The stage had been set for what was seen in the streets of Port Louis on Saturday 29th August. It had been in the making since many months with the coming to power of the current government and its doings that are reflective of the political culture of the parties that constitute it. This is certainly not that of its electoral base, which some attempted to equate its morals to.
It looked like the virus of favouritism and corruption has so infiltrated our polity that it appears as the new normal way of proceeding in running the affairs of the country. This perception began with the transactions relating to the procurement of pharmaceutical and other products prior to and during the pandemic confinement, costing the Exchequer some Rs 1.5 billion during a three-month period, and involving in some cases business houses unregistered with the Registrar of Companies, hardware stores, and protégés known for their closeness to the political heavyweights. Next came the St Louis Gate which led to the revocation of a Deputy Prime Minister, and which is now under investigation by ICAC (notorious for its inability to unravel the big cases especially those involving members and supporters of the regime). Furthermore, speculations and rumours about the handling/mishandling of the Wakashio shipwreck and the resulting oil spill which have a direct impact on the region, which looks more like a ghetto, have contributed to the growing mistrust of the government and the indignation of citizens.
The base was therefore gradually being laid, given the inability of the opposition to counter the government, for some form of populist movement to surf on that wave of indignation that has been unfurling across the country – with support from backers who have an axe to grind with the government for its stand regarding the reopening of our frontiers and the conditions for the disbursements of assistance from the Mauritius Investment Company.
This brings us to the citizen movement of Bruneau Laurette, the backings of which movement remain unknown to the public. Notwithstanding, on the basis of its successful mobilization, it can claim to its credit that it has forced government to take note of the frustration and wrath of large swathes of the population, which felt they were not being heard by the people in power.
The focus of the citizen movement has been on the Wakashio shipwreck and the oil spill and a number of issues flagged by Mr Laurette and which appeal to popular sentiments. However, should it morph into a political movement, it will only be taken seriously when it takes up issues which have a direct impact on the lives and livelihoods of the people across all social and ethnic groups – growing inequality, access to and housing for the upcoming generation, equal opportunity possibilities in the public and private sectors, the ‘betonising’ of the lands of this country with the proliferation of so-called ‘smart cities’ all over the place amongst others.

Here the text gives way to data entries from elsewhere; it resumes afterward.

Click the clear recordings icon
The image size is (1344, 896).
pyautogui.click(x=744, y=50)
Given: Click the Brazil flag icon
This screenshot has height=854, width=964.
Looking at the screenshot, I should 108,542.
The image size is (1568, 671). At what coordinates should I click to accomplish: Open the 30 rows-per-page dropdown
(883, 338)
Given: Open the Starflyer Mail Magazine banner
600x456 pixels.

At some point, as a class movement, it will have to reckon with the reality that a fundamental cause of the inequalities in the country is the hand-in-glove relationship between the monopolies and oligopolies that control the economy and the holders of political power who act as the new elite. Will it then be selective in order not to disrupt the established order maintained by these forces to lord it over the people? If so, it will sooner rather than later be hoisted by its own petard, for those same sections of Mauritian society will not for long countenance any such challenge to their status quo.
The crux of the issue from a national perspective is whether as a nation we will accept that a populist movement should rule our lives, like a permanent vigilante movement of the Haitian tonton macoutes type, or whether in line with our political evolution as a parliamentary democracy, we will stick to the formula of effecting change through the party system within the democratic paradigm and in respect of our Constitution.
This is what our so-called traditional parties must seriously ponder. For the fact is that despite their dwindling support down the years – rising abstention at elections being a pointer to their loss of credibility – they have on balance served the country well enough. They have gone through the democratic process and respected the will of the people and the electoral process itself which – barring a few challenges – has been acknowledged as fair, just and transparent. The onus is on the Labour Party and the MMM to review their functioning, political programme – and leadership, if they deem it necessary – if they do not want to be overtaken by events and be reduced to insignificance on the political scene.
Enormous damage has been done to their national standing. The leadership which was once respected for sticking to the highest principles is totally unrecognizable by those standards today. Looking at the kaleidoscope of political parties occupying the front stage of Mauritian politics currently, it should be clear that their leaders have devalued their parties, thinking that voters have no choice but to stick to them no matter how much the damage they have wrought.
We said of the Labour Party before that its future will forcibly depend on whether it can democratize itself and live up to the collective responsibility for which its original leaders set it up. It requires courage to arrest the harm the party has brought upon itself in past years. If this turnaround towards a greater democratisation of the party is convincingly achieved, Labour will then deserve to be given an honest chance to inspire the people to come together behind it, for rekindling hope in them of better days to come, through an infusion of a degree of Fabian socialism that helped to take the country forward at a time when things were much worse from an economic and social point of view.